3 Methods of Excel Forecasts
If you want to forecast the future in Excel — next quarter’s sales, for example — you need to get a handle on what’s happened in the past. So you always start with what’s called a baseline (that is, past history — how many poppy seeds a company sold during each of the last ten years, where the market futures wound up each of the last 12 months, what the daily high temperature was year-to-date).
Unless you’re going to just roll the dice and make a guess, you need a baseline for a forecast. Today follows yesterday. What happens tomorrow generally follows the pattern of what happened today, last week, last month, last quarter, last year. If you look at what’s already happened, you’re taking a solid step toward forecasting what’s going to happen next.
An Excel forecast isn’t any different from forecasts you make with a specialized forecasting program. But Excel is particularly useful for making sales forecasts, for a variety of reasons:
- You often have sales history recorded in an Excel worksheet. When you already keep your sales history in Excel, basing your forecast on the existing sales history is easy — you’ve already got your hands on it.
- Excel’s charting features make it much easier to visualize what’s going on in your sales history and how that history defines your forecasts.
- Excel has tools (found in what’s called the Data Analysis add-in) that make generating forecasts easier. You still have to know what you’re doing and what the tools are doing — you don’t want to just jam the numbers through some analysis tool and take the result at face value, without understanding what the tool’s up to. But that’s what this book is here for.
- You can take more control over how the forecast is created by skipping the Data Analysis add-in’s forecasting tools and entering the formulas yourself. As you get more experience with forecasting, you’ll probably find yourself doing that more and more.
You can choose from several different forecasting methods, and it’s here that judgment begins. The three most frequently used methods, in no special order, are moving averages, exponential smoothing, and regression.
Method #1: Moving averages
Moving averages may be your best choice if you have no source of information other than sales history — but you do need to know your baseline sales history.
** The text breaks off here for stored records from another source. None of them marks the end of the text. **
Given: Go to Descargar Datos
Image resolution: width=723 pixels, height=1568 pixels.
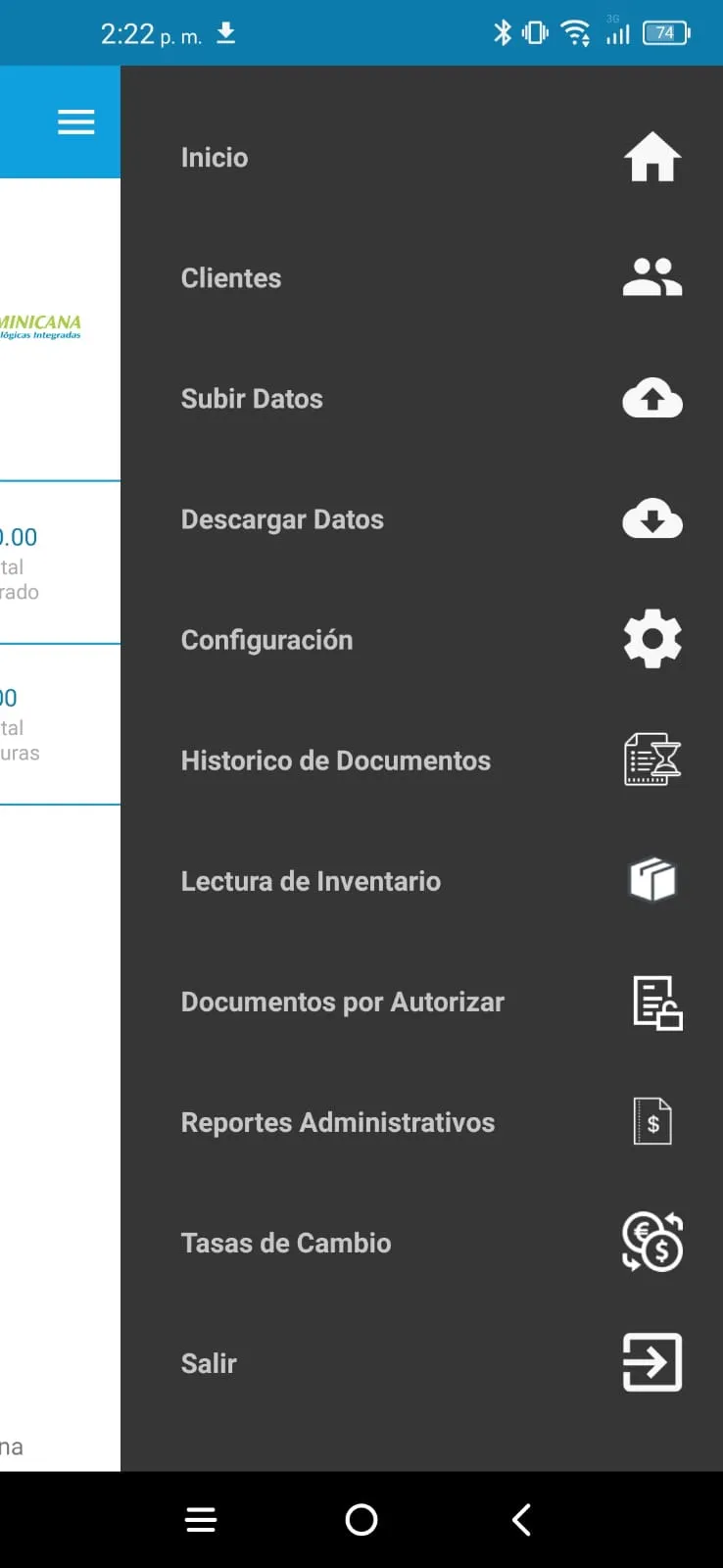Looking at the screenshot, I should pyautogui.click(x=282, y=519).
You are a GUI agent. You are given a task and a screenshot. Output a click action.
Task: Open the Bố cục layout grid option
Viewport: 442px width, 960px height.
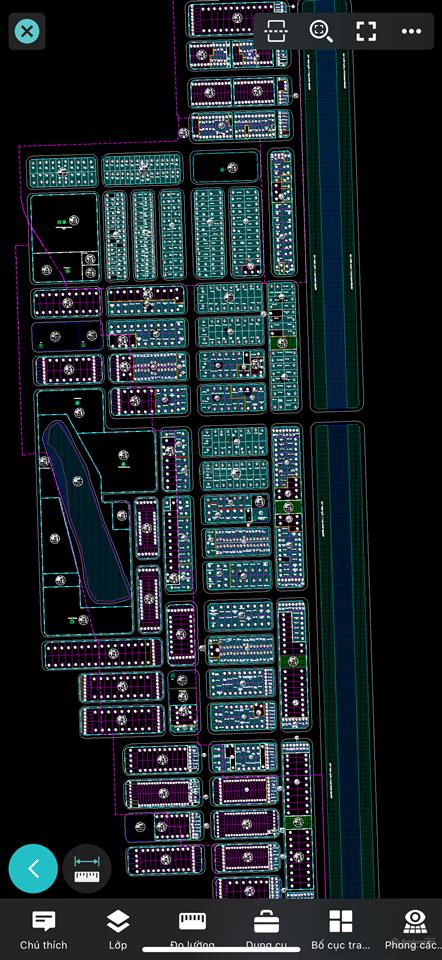pos(340,929)
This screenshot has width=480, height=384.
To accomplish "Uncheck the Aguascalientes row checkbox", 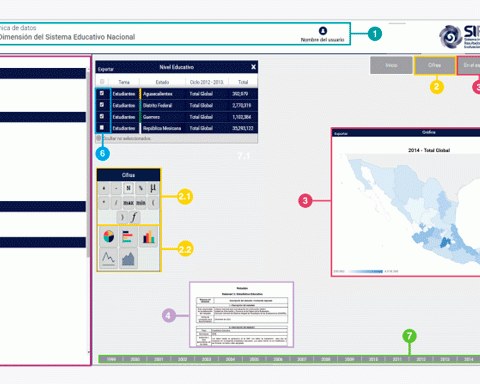I will (102, 93).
The underlying idea is that market forces push your sales up or down. By averaging your sales results from month to month, quarter to quarter, or year to year, you can get a better idea of the longer-term trend that’s influencing your sales results.
For example, you find the average sales results of the last three months of last year — October, November, and December. Then you find the average of the next three-month period — November, December, and January (and then December, January, and February; and so on). Now you’re getting an idea of the general direction that your sales are taking. The averaging process evens out the bumps you get from discouraging economic news or temporary boomlets.
Method #2: Exponential smoothing
Exponential smoothing is closely related to moving averages. Just as with moving averages, exponential smoothing uses past history to forecast the future. You use what happened last week, last month, and last year to forecast what will happen next week, next month, or next year.
The difference is that when you use smoothing, you take into account how bad your previous forecast was — that is, you admit that the forecast was a little screwed up. (Get used to that — it happens.) The nice thing about exponential smoothing is that you take the error in your last forecast and use that error, so you hope, to improve your next forecast.
If your last forecast was too low, exponential smoothing kicks your next forecast up. If your last forecast was too high, exponential smoothing kicks the next one down.
The basic idea is that exponential smoothing corrects your next forecast in a way that would have made your prior forecast a better one. That’s a good idea, and it usually works well.
Method #3: Regression
When you use regression to make a forecast, you’re relying on one variable to predict another. For example, when the Federal Reserve raises short-term interest rates, you might rely on that variable to forecast what’s going to happen to bond prices or the cost of mortgages. In contrast to moving averages or exponential smoothing, regression relies on a different variable to tell you what’s likely to happen next — something other than your own sales history.